If you kill the genuine love of God, at the same time you kill the true love of people. Love is indivisible. Our relationship with each other is intimately bound up with our relationship with God. The way we see and understand God colours the way we see and treat each other. If we expect love from God only as a reward for laws kept, then we will withhold love from each other till law is kept and our standards reached. If I expect reward for law kept, I will expect, even demand, punishment for law broken. The elder boy’s attitude to his young brother is a direct consequence of his attitude to his father. If he had had a relationship of love with his father, he would have loved his brother, he would have been running down the road with the old man to welcome his brother, he would have shared his father’s joy and would happily have entered the celebration.
When Jesus invented this character for his story, he showed how he understood the complexity of the human heart. This elder brother is a terrible warning. Bishop Helder Camara says, ‘I pray incessantly for the conversion of the Prodigal Son’s brother. Even in my ear rings the dread warning. The one has awoken from his life of sin. When will the other awaken from his virtue?’ Virtue, which we see as our own achievement, can blind us to the most wonderful quality of God’s love, namely that it is a completely free gift which we can never merit. It can also make us intolerant of others and judgmental about human weakness and failure. Thus it frustrates the great command of Jesus that we should forgive and love each other. In some ways this elder boy is the most frightening person in all the gospel stories. At the end of the story, when all are inside celebrating he is outside in the yard by himself, sulking, alone with his bitterness. Is this not a picture of hell worse than any fiery furnace? Let us not try to play God or dictate the God the limits of mercy and love. Let us joyfully confess that God is not man, that his ways are as far above ours as the heavens are above the earth. Let us rejoice that God is unpredictable! He is unpredictable in the most wonderful and consoling way, namely, all we can predict about him is that his mercy, healing and love will always be infinitely greater than we can imagine.
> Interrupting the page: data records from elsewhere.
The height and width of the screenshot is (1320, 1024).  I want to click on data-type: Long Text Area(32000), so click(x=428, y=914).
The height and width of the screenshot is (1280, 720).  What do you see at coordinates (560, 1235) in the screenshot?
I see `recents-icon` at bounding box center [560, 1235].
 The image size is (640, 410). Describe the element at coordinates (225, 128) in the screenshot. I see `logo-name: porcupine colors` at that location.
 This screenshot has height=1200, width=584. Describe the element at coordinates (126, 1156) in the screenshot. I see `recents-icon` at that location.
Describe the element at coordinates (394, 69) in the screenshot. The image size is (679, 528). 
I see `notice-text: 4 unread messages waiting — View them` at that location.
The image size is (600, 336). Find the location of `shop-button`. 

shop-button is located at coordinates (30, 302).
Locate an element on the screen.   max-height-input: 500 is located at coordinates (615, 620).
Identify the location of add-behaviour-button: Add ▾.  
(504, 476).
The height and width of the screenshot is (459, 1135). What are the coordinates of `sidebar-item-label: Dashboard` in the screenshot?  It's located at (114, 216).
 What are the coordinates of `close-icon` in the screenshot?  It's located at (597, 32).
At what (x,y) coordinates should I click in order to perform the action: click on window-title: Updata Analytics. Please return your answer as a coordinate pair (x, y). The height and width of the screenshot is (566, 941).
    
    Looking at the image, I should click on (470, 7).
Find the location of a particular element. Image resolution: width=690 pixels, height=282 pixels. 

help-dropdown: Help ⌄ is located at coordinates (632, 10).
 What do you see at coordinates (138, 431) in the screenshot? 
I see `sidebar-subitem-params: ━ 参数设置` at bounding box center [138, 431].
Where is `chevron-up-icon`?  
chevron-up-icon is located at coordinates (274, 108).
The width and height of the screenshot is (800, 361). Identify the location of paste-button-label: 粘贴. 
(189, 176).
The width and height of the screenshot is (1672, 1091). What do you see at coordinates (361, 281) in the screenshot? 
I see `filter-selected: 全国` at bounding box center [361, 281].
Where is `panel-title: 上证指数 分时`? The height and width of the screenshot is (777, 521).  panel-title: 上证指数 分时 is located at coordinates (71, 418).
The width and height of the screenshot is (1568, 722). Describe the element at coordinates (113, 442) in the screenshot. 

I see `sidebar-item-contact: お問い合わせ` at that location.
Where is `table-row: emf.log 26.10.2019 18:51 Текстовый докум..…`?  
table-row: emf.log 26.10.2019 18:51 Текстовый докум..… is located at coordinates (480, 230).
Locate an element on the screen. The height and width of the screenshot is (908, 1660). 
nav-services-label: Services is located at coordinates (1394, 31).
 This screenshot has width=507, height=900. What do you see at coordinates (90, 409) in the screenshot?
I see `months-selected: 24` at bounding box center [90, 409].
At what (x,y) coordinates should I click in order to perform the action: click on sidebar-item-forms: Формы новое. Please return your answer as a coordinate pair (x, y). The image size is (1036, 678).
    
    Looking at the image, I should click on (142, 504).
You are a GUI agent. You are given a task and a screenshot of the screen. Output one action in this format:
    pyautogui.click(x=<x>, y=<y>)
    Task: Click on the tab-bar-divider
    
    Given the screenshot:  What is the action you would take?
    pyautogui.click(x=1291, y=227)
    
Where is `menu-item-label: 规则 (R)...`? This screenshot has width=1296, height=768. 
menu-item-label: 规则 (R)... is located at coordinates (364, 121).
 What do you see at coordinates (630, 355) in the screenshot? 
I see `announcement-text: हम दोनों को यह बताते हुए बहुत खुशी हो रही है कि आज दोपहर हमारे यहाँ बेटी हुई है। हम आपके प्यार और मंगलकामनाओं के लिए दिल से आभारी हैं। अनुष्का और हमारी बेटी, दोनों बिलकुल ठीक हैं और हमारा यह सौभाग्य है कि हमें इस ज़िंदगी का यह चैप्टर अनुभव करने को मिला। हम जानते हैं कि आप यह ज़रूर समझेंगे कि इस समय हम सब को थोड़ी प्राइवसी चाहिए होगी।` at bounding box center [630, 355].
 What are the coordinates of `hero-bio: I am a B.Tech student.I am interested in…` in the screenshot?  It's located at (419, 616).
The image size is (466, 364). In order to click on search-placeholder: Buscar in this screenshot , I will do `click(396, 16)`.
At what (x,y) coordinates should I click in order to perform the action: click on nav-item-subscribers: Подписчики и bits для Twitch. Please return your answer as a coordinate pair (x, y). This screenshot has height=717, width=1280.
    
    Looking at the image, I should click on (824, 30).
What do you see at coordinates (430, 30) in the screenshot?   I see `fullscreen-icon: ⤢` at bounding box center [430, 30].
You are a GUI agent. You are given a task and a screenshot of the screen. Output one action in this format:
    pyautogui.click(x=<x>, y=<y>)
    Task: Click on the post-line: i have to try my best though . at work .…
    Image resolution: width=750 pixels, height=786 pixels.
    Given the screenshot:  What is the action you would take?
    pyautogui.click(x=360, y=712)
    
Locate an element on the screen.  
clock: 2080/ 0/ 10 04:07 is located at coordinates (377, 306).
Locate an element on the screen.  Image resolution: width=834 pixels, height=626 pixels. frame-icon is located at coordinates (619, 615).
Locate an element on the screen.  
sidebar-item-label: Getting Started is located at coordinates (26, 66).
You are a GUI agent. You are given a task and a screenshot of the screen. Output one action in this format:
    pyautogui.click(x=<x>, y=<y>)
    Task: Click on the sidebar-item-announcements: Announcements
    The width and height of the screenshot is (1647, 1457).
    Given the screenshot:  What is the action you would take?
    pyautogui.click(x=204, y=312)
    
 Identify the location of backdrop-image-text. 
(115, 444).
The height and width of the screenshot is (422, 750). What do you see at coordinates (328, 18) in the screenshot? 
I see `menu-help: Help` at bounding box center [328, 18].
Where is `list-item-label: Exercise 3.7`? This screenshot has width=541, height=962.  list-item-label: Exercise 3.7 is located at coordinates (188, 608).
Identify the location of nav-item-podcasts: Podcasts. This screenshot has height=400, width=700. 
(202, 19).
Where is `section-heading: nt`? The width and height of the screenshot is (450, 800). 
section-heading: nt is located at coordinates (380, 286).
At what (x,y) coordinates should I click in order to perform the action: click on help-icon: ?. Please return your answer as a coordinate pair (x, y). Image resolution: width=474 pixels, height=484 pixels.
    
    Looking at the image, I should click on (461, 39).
Let us identify with the words of St. Paul, a former Pharisee and rigid fundamentalist. ‘How rich are the depths of God, how deep his wisdom and knowledge, and how impossible to penetrate his motives or understand his method. Who could even know the mind of the Lord?’ (Romans 11:33-34). There is only one who knows the mind of God, his Son, Jesus. ‘No one knows the Father except the Son and those to whom the Son chooses to reveal him.’ (Matthew 11:27). Let us be forever grateful that Jesus has revealed his Father to us and revealed him as the Father who is love beyond understanding. What sadness there must have been in that father’s heart as he tried to open his elder son’s eyes to the true wonder of his identity, ‘My son, you are with me always and all I have is yours’ (Luke 15:31). This is Jesus’s answer to all our fears and anxiety and longing for security; ‘Realise who you are, the child of a God who created you simply that you might always be with him and share all that he has. Live not in anxiety and fear. Let there be more music and dancing in the home of your heart. Walk more in joyful expectation and wonder and gratitude.’